→ KETENTUAN LATIHAN
a. Cetak tanpa perubahan bagian bacaan tentang ritual Tari Rejang Pusung di Desa Adat Geriana Kauh, mulai dari "Wajah para gadis" dan berlanjut hingga "jeruti  dibentuk setengah lingkaran.".
b. Sajikan sebagai daftar bernomor baris-baris entri yang dimulai dari baris yang memuat "Given: Select the bell filter shape icon" dan berlanjut hingga baris yang memuat "Action: (536, 204)", termasuk kedua baris tersebut. Jangan sertakan baris kosong.

→ BACAAN YANG DISEDIAKAN
+ + + + + + +

Wangi kemenyan semerbak memenuhi Pura Dalem Desa Adat Geriana Kauh di Kabupaten Karangasem, Pulau Bali, menyambut puluhan para gadis yang baru tiba diantar oleh ibu dan saudarinya.

Wajah para gadis itu terlihat penuh dengan riasan di mata, pipi, bibir, dan di atas kepalanya terlihat ada mahkota yang dibuat dari rangkaian Bunga Gumitir, Bunga Cempaka, Bunga Kertas, Bunga Ratna, dan kulit jeruk jeruti  dibentuk setengah lingkaran.

Pecalang (petugas keamanan desa) terlihat sigap mengatur para gadis cilik yang datang berbalut kain putih-kuning itu. Usai dibariskan, mereka dibuat duduk berkelompok di halaman dalam pura.
 

Para penari Tari Rejang Pusung duduk berkelompok di halaman pura sebelum menjalankan ritual di Desa Adat Geriana Kauh, Kabupaten Karangasem, Bali. (Dokumentasi Peneliti DRPM UI/L.G Saraswati Putri)

+ + + + + + +

Entri tersimpan
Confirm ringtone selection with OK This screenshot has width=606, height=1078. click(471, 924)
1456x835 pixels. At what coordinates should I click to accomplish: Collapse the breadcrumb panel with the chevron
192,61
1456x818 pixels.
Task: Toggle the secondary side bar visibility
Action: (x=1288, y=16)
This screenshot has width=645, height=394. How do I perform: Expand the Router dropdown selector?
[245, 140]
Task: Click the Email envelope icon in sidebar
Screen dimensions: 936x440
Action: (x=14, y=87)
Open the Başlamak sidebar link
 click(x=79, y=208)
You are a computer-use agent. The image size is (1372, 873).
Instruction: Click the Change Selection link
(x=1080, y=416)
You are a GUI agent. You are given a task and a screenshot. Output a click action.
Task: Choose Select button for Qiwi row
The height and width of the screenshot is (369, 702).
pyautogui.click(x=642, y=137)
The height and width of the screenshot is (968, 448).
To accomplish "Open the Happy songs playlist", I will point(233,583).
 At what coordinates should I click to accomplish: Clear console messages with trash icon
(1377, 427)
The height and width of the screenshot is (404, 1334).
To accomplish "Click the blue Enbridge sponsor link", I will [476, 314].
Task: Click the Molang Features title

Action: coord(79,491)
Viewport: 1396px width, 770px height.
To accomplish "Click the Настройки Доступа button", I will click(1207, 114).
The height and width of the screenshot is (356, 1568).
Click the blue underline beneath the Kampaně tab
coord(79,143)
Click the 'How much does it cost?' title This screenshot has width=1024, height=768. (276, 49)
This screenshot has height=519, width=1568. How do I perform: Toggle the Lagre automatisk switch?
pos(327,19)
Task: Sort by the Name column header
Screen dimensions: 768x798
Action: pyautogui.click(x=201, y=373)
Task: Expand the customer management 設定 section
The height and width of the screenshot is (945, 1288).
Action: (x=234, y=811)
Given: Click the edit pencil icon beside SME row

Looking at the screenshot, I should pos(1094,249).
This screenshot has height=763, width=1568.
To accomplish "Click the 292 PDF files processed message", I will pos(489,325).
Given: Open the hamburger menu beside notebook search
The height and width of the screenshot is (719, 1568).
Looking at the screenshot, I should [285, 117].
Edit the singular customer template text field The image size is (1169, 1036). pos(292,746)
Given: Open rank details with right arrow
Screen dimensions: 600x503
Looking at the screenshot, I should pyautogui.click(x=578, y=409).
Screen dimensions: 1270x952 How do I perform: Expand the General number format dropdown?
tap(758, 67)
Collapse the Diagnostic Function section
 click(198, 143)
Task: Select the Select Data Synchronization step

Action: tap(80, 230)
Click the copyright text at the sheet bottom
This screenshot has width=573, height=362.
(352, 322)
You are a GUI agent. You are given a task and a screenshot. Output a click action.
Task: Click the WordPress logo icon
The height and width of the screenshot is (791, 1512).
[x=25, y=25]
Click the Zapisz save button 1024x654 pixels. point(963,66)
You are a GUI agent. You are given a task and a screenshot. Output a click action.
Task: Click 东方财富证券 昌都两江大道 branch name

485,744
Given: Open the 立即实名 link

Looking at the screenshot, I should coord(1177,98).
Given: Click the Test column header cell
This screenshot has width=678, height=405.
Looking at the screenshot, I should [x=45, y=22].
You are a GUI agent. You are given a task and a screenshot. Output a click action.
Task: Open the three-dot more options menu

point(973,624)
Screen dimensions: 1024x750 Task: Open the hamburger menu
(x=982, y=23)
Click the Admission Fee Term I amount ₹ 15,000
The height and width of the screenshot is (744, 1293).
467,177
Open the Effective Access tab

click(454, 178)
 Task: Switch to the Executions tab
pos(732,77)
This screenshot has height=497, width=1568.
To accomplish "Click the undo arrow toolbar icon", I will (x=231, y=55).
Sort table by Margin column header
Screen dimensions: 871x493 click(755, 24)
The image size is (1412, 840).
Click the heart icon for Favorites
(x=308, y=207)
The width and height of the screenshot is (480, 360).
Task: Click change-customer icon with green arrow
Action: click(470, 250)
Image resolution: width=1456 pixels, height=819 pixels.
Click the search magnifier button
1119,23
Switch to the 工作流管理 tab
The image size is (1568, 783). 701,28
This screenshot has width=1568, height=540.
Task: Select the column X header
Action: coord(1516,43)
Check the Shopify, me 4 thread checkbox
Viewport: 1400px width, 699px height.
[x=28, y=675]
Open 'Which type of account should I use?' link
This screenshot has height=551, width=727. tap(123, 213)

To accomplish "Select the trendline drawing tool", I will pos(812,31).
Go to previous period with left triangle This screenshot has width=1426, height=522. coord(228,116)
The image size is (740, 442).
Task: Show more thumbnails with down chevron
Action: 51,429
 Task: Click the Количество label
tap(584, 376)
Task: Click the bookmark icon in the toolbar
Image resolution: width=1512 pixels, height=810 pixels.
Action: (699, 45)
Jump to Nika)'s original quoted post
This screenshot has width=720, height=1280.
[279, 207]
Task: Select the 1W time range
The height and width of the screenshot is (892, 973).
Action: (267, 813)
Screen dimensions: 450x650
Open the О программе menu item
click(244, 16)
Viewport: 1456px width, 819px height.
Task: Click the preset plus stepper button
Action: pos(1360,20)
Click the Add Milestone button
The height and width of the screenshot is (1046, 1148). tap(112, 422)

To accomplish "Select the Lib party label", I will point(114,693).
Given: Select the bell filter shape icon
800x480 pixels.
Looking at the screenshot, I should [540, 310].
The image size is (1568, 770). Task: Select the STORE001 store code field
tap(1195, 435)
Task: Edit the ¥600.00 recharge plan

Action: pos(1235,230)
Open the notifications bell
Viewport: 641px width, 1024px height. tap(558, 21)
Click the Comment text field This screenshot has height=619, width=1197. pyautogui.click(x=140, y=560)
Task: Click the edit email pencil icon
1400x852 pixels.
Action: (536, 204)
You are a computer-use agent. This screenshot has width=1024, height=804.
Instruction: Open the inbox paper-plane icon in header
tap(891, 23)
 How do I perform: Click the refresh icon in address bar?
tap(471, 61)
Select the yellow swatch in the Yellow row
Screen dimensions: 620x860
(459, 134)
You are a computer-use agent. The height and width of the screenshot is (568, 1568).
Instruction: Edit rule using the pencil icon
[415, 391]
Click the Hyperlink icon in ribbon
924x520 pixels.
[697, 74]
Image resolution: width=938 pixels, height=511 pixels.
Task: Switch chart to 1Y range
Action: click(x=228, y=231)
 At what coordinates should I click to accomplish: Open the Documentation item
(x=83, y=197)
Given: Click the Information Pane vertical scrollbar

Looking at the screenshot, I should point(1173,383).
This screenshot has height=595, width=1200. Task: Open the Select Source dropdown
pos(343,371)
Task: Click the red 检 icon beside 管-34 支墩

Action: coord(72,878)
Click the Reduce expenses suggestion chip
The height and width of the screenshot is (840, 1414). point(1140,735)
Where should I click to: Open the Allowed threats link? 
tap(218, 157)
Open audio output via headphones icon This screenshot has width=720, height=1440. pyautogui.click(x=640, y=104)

+ + + + + + +

→ JAWABAN BERURUTAN
a.
Wajah para gadis itu terlihat penuh dengan riasan di mata, pipi, bibir, dan di atas kepalanya terlihat ada mahkota yang dibuat dari rangkaian Bunga Gumitir, Bunga Cempaka, Bunga Kertas, Bunga Ratna, dan kulit jeruk jeruti  dibentuk setengah lingkaran.

b.
1. Given: Select the bell filter shape icon
2. 800x480 pixels.
3. Looking at the screenshot, I should [540, 310].
4. The image size is (1568, 770). Task: Select the STORE001 store code field
5. tap(1195, 435)
6. Task: Edit the ¥600.00 recharge plan
7. Action: pos(1235,230)
8. Open the notifications bell
9. Viewport: 641px width, 1024px height. tap(558, 21)
10. Click the Comment text field This screenshot has height=619, width=1197. pyautogui.click(x=140, y=560)
11. Task: Click the edit email pencil icon
12. 1400x852 pixels.
13. Action: (536, 204)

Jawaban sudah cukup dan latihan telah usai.